Und dann gibt es noch die hyperreale Seite an Twitter, die manchmal fast wieder irreal wirkt: Wenn ich auf Twitter lesen kann, wie Bostoner Einwohner beschreiben, was sie in dieser Sekunde sehen, wenn sie aus dem Fenster schauen. Wenn sie sogar noch die Fotos dazu schicken, aus einer Zone, zu der Journalisten keinen Zugang haben, weil sie abgeriegelt ist. Oder wenn, ein weiterer Höhepunkt und besonders gespenstisch, plötzlich der Twitter-Account des Flüchtigen entdeckt wird und seine eigenen Worte von vor einigen Tagen oder Wochen nachzulesen sind. Die dann wieder von Menschen kommentiert werden – unter ihnen solche, die ihn kannten. (Oder es behaupten – wie gesagt: Das Prüfen muss man schon selbst übernehmen!)

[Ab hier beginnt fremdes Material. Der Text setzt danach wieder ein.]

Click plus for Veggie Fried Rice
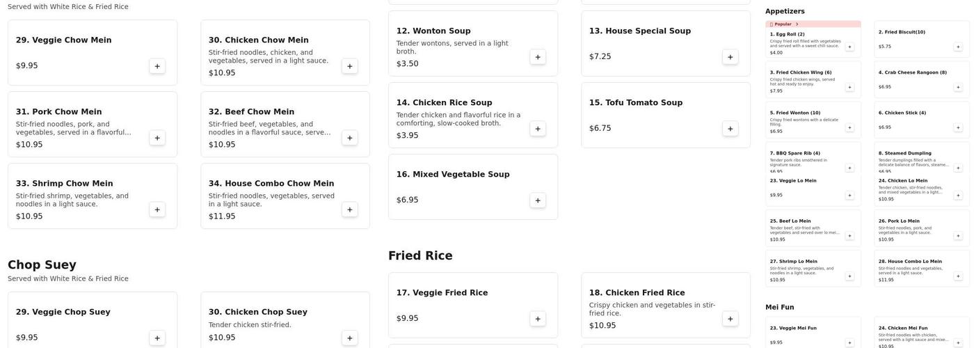Viewport: 974px width, 348px height. (x=538, y=319)
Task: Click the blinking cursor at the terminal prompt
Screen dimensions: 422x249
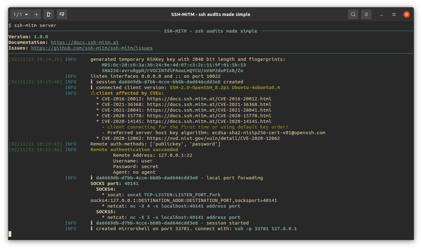Action: tap(10, 234)
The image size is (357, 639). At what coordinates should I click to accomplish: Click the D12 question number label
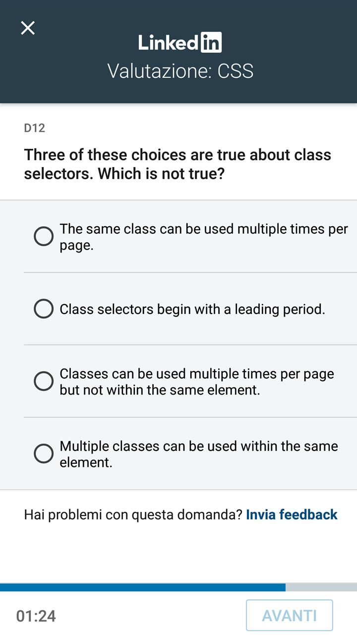coord(35,128)
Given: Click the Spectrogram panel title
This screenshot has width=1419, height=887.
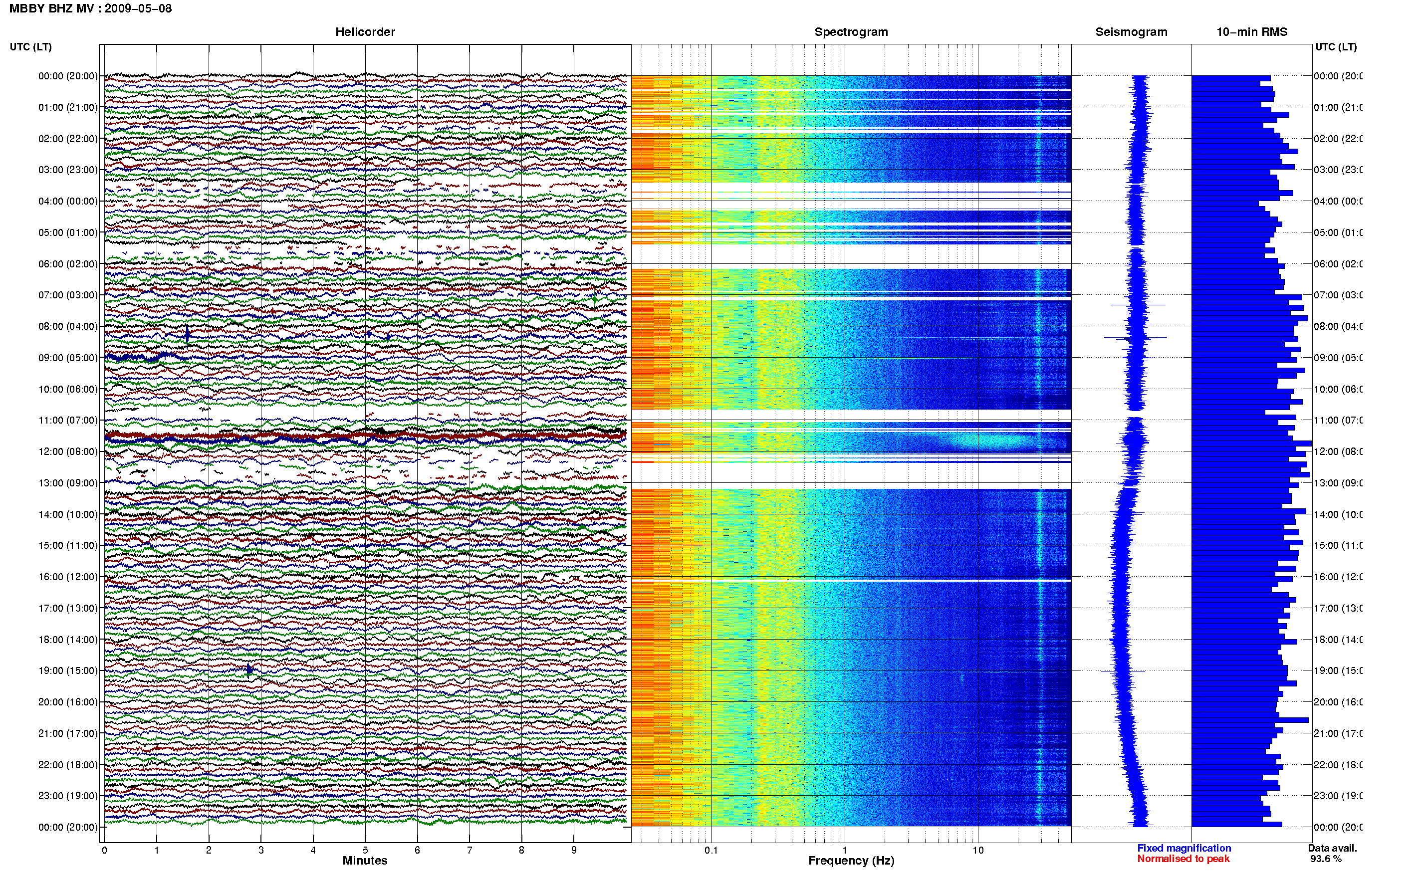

Twitter ist sehr unmittelbar und schnell. Doch das bedeutet nicht, dass man nicht auch an kluge Gedanken geraten kann. (Für Journalisten können natürlich auch die nicht klugen Gedanken interessant sein, weil sie trotzdem etwas aussagen.) Ich beschäftige mich seit Jahren mit Terrorismus und folge darum vielen Terrorexperten, die ich zu einem guten Teil auch aus der realen Welt kenne, von Konferenzen, aus Interviews und so weiter. Ich weiß, dass sie sich auch für den Anschlag interessieren und ich lege Wert auf das, was sie zu sagen haben (die Klügsten unter ihnen unterlassen freilich das freihändige Spekulieren, sie weisen stattdessen auf hilfreiche Ressourcen hin, die den Kontext erweitern). Auf Twitter habe ich eine Dauer-Konversation mit ihnen, ohne dass ich sie anrufen muss, einen nach dem anderen. Einer dieser Experten twitterte am dritten Tag die auf den ersten Blick erstaunliche Theorie, dass Twitter sogar helfen könne, den Nachrichtenzyklus zu entschleunigen.

Das wirkt verrückt. Andererseits: Einzelne TV-Sender berichteten zwischenzeitlich deutlich weniger besonnen als Twitterer. Eine interessante Frage: Fühlten sie sich von Twitter getrieben? Oder hätte Twitter ihnen helfen können, besser zu berichten? (Aber das ist eine andere Diskussion.)

Twitter hilft jedenfalls eher beim Informieren als beim Nachdenken. Es ist nicht logisch, nicht geordnet, nicht strukturiert. Twitter allein ist auch sicher keine gute Grundlage für die Beschreibung oder Deutung der realen Welt, und so nutze ich es auch nicht. Aber es ist nah, direkt, laut. Und interaktiv: Mini-Debatten inmitten eines großen, globalen Palavers. Ernsthaftes und Wichtiges und Nachdenkliches versteckt in einem unablässigen, oft auch redundanten Strom – das ich aber anders vielleicht gar nicht entdeckt hätte.